I’d say I had a good six weeks or so where the RSS feeds made me more productive. I didn’t have to surf the Internet because I had it delivered to me–right there within Google’s little window. As I sorted through my feeds–keyboard shortcuts and all–I would star posts that were noteworthy or that I wanted to blog. I could also send posts to friends that I found helpful and pass along funny quotes.

The sinister force that was the RSS master emerged when I started to expand my tastes. I would stumble upon a particular site or one post from a blog and find it interesting, and there it went into my reader. After awhile, I had to go in and reorganize my feeds. I had too many loose, uncategorized ones, but after a quick shuffle, my RSS heaven was back to the organized filing system I had created.

One weekend, somehow in my techy ignorance I left the computer. That’s right. For 48 hours, I stepped away from the digital world. When I returned to it Monday morning, the Gremlins had owned my system.

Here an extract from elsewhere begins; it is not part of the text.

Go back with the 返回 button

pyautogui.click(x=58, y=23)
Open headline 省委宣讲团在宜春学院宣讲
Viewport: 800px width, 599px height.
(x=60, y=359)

My unread posts counter read (1000+). Uh oh.

For the next three weeks, I tried to catch back up and manage, but for the non-Scoble, you just can’t handle following that many bloggers. In fact, you never get a chance to blog a post yourself if you spend your entire day reading what 100+ others have said in the last day.

I was a slave to the RSS reader everyday. I loathed leaving it with 100+ unread posts. I was becoming a Google addict. It became an impossible task, so I had to step out and selectively nuke my system.

I devised a way of removing blogs that no longer needed to be followed. If it updated too frequently with information that I didn’t cherish everyday, it was gone. If two blogs covered similar topics, I made myself choose the one that covered the topic more completely or that was more worthwhile for me to read as a fellow blogger. If given the choice between a blog that posted 30 times a day, and one that posted once or twice a week with the same basic info, I went with the less frequent, more complete option.

I went simple. I became ignorant to what 50+ or so bloggers were writing about, but I got my life back–my life outside of RSS. It was entirely necessary, and I tell you now: Ignorance is bliss.